Most countries have decimalised their currencies, converting them from non-decimal sub-units to a decimal system, with one basic currency unit and sub-units that are to a power of 10, most commonly 100, and exceptionally 1000; and sometimes at the same time changing the name of the currency or the conversion rate to the new currency. Today, only two countries have non-decimal currencies: Mauritania, where 1 ouguiya = 5 khoums, and Madagascar, where 1 ariary = 5 iraimbilanja. However, these are only theoretically non-decimal, as, in both cases, the value of the main unit is so low that the sub-units are too small to be of any practical use and coins of the sub-units are no longer used. Russia was the first country to convert to a decimal currency when it decimalised under Tsar Peter the Great in 1704, resulting in the ruble being equal to 100 kopeks.

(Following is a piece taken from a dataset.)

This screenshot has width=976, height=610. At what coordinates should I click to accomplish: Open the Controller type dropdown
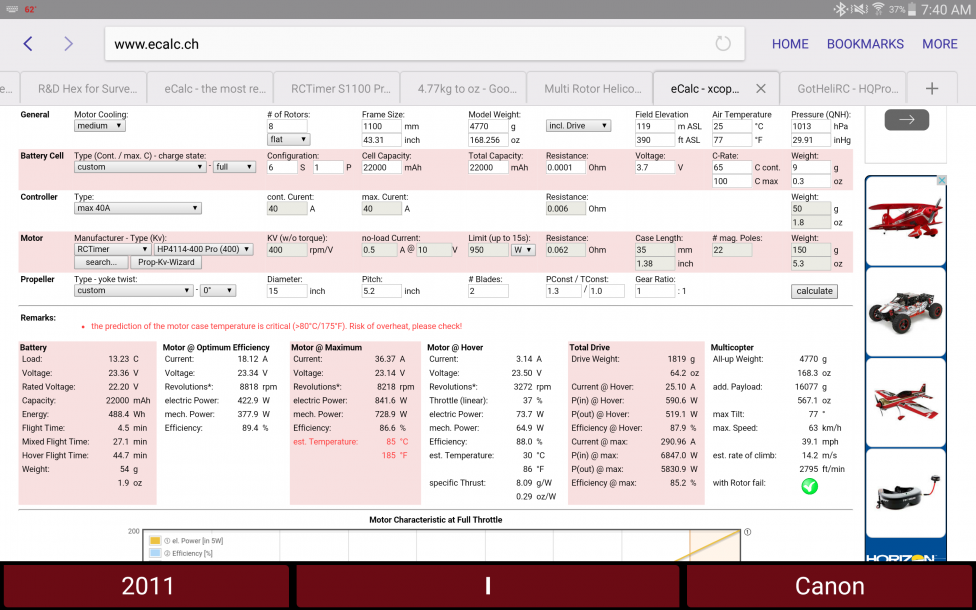point(138,208)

For weights and measures, this is also called metrication, replacing traditional units that are related in other ways, such as those formed by successive doubling or halving, or by more arbitrary conversion factors. Units of physical measurement, such as length and mass, were decimalised with the introduction of the metric system, which has been adopted by almost all countries (with the prominent exceptions of the United States, and, to a lesser extent, the United Kingdom and Canada). Thus, a kilometre is 1000 metres, while a mile is 1,760 yards. Electrical units are decimalised worldwide. Common units of time remain undecimalised; although an attempt was made during the French Revolution, this proved to be unsuccessful and was quickly abandoned.

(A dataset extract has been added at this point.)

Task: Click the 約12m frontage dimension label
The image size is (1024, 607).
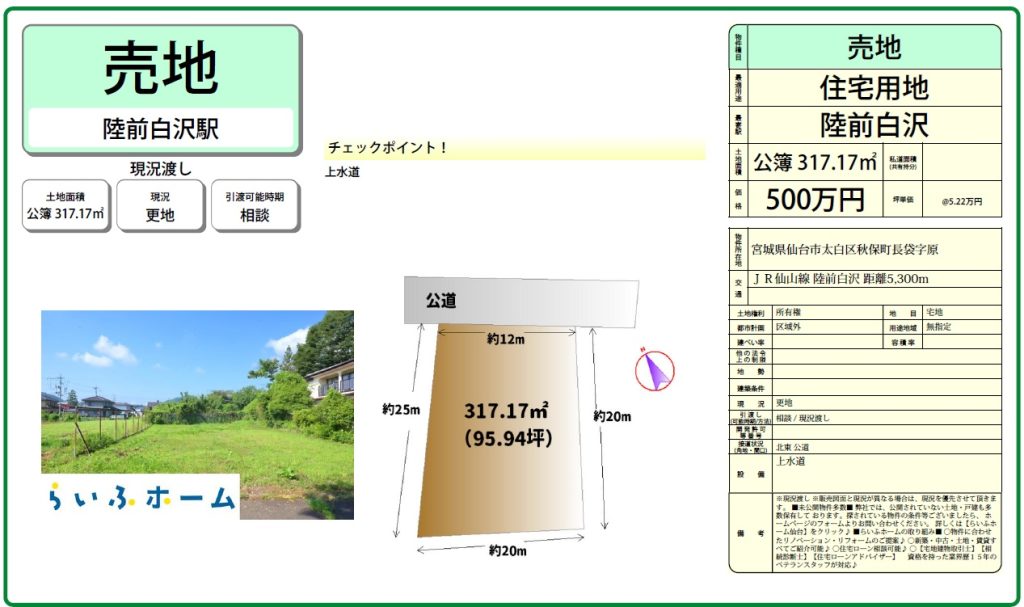Action: 506,339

Currency decimalisation by region 

Decimal currencies have sub-units based on a factor of 10. Most sub-units are one-100th of the base currency unit, but currencies based on 1,000 sub-units also exist in several Arab countries.

Some countries changed the name of the base unit when they decimalised their currency, including:

Europe
Russia converted to a decimal currency under Tsar Peter the Great in 1704, with the ruble being equal to 100 kopeks, thus making the Russian ruble the world's first decimal currency. This was not quite as we know decimal currencies today, as there were smaller units beneath the kopek itself: the denga (half a kopek, or 200 to the ruble) and the polushka (half a denga, one-quarter kopek, or 400 to the ruble). After the October Revolution, the Soviet Union transitioned to a purely decimal model by eliminating the non-decimal subdivisions of the kopek.

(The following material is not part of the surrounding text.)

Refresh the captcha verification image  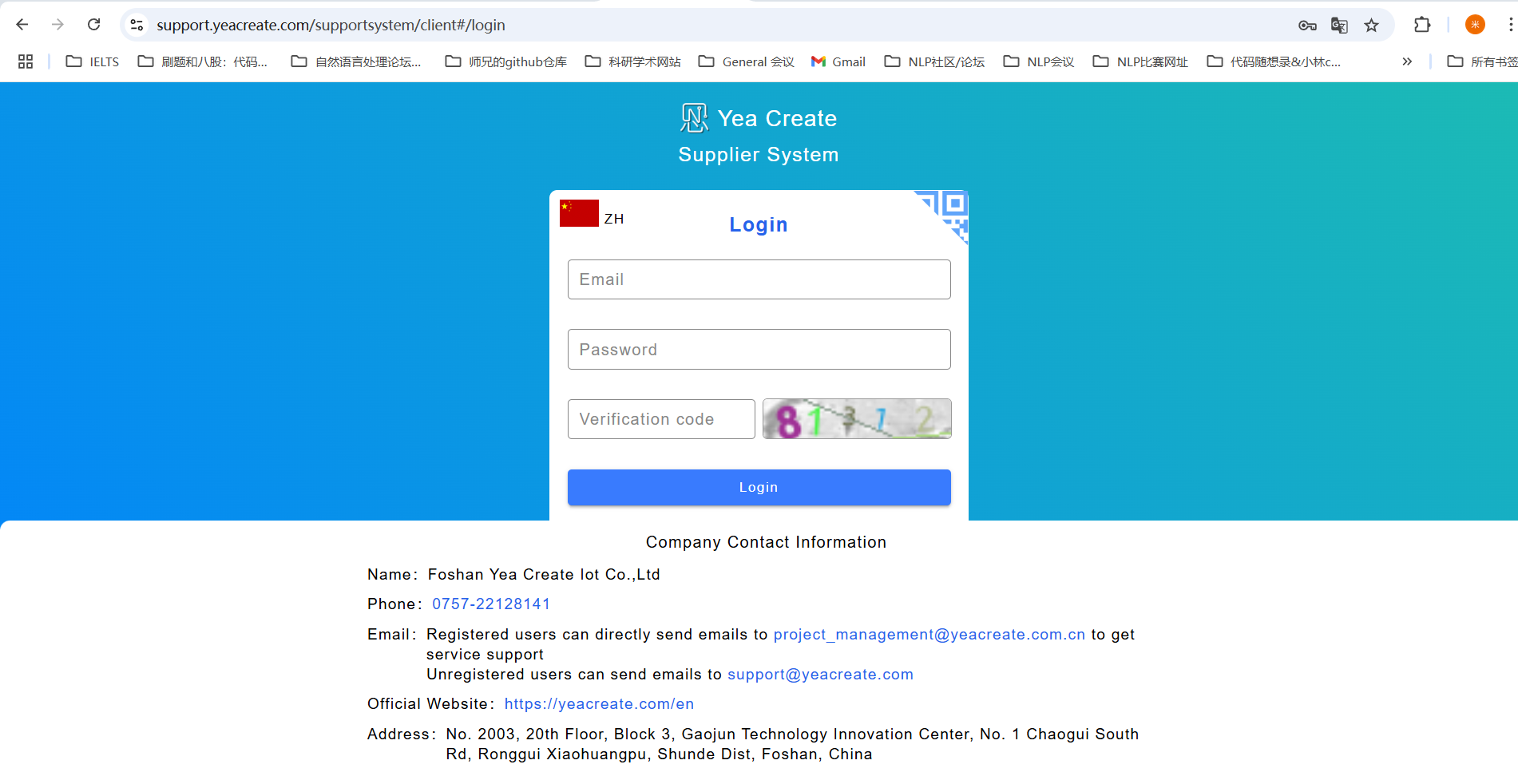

France introduced the franc in 1795 to replace the livre tournois, abolished during the French Revolution. France introduced decimalisation in a number of countries that it invaded during the Napoleonic period.

The Dutch guilder decimalised in 1817, becoming equal to 100 centen (instead of 20 stuivers = 160 duiten = 320 penningen), with the last pre-decimal coins withdrawn from circulation in 1848.

Sweden introduced decimal currency in 1855. The riksdaler was divided into 100 öre. The riksdaler was renamed the krona in 1873.

The Austro-Hungarian Empire decimalised the gulden in 1857, concurrent with its transition from the Conventionsthaler to the Vereinsthaler standard.

Spain introduced its decimal currency unit, the peseta, in 1868, replacing all previous currencies.

Cyprus decimalised the Cypriot pound in 1955, which comprised 1000 mils, later replaced by 100 cents.

The United Kingdom (including its overseas territories) and Ireland decimalised sterling and the Irish pound, respectively, in 1971. (See £sd and Decimal Day.)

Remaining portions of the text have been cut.